Causes of small cell lung cancer
Doctors don't always know the exact cause of each person's lung cancer, but they do know that the most common cause of small cell lung cancer is smoking tobacco. Non-smokers who have small cell lung cancer may have gotten it through:
If you live with someone who smokes, you're 30% more likely to develop lung cancer than people who don't live with smokers. This is because you breathe in the harmful chemicals from the tobacco, even though you're not actually smoking.
Uranium miners are at risk from exposure to radon, a gas that forms when uranium gets older and starts to break down. Radon is known to cause small cell lung cancer in some people.
Asbestos is a natural mineral found in older buildings and homes. It was used to make insulation and other construction materials until scientists discovered it to be harmful. Asbestos fibers are breathed in and get trapped in the body, causing diseases including small cell lung cancer.
Diesel exhaust, pollution and other chemicals
Chemicals in certain work places are also known to cause small cell lung cancer.
If you're exposed to any of these things and are also a smoker, you're at an even greater risk for developing small cell lung cancer.

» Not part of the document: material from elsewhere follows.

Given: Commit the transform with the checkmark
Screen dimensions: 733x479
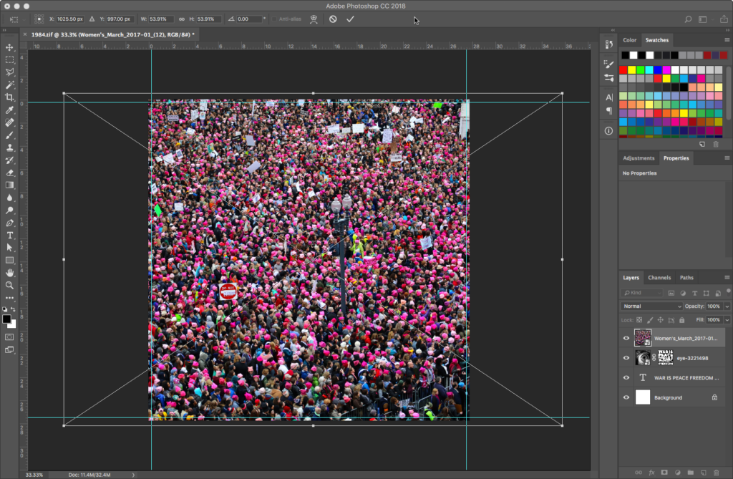Looking at the screenshot, I should tap(350, 19).
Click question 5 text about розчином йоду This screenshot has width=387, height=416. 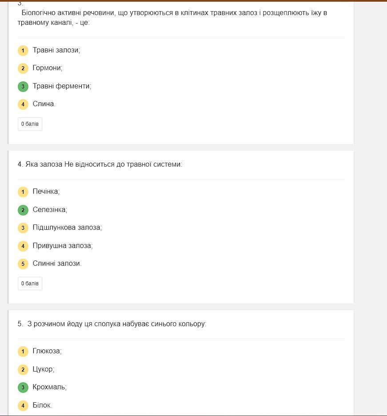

Risk factors of small cell lung cancer
In addition to the causes of small cell lung cancer, a few other things put you at risk for developing the diseases:
- Having radiation therapy to the lungs for another disease like Hodgkin's lymphoma or breast cancer
- Having previously had lung cancer
- Having a family member with lung cancer
Symptoms of small cell lung cancer
People who have small cell lung cancer usually have these symptoms:
- Coughing up blood
- Difficulty breathing
- Chest pain, especially when taking deep breaths
If you have these symptoms, visit a doctor. Since small cell lung cancer spreads quickly, other symptoms and damage occur if it spreads to other parts of the body.
Diagnosis of small cell lung cancer
When you have symptoms of small cell lung cancer, a doctor will perform some tests to see if it really is the disease. These tests include:
- Patient history — the doctor asks about your medical history, surgeries, the kind of work you do and if you've ever smoked.
- Physical exam
- Imaging — tests like a chest x-ray and/or CT scan help a doctor see if there are any tumors in the lungs.
- Thoracentesis — a needle removes fluid from the lungs, and it is tested for cancer cells.
- Bronchoscopy — a thin tube with a light and camera on the end of it goes down your windpipe through the mouth or nose; the doctor can see if there are any tumors in your lungs and airways and get a sample of cells (biopsy) to be tested.
- Lung biopsy — if a tumor can't be reached with a bronchoscopy, a needle is used to take a sample of the tumor cells through the chest.
Treatments for small cell lung cancer
How early you catch the disease, how far it has spread and how comfortable you are with certain treatments influence the type of treatment for small cell lung cancer. The main treatments are:
- Radiation therapy
People often take medication in addition to one of these treatments. The most common medication for small cell lung cancer is cisplatin.
Recovery from small cell lung cancer
Treatments for small cell lung cancer can totally remove the disease or it may never go away and you need continued treatment. There's also a chance with any cancer that it might come back. Therefore, it's very important to have regular follow-up visits with your doctor, reduce risk factors like smoking and secondhand smoke and follow your doctor's instructions for care.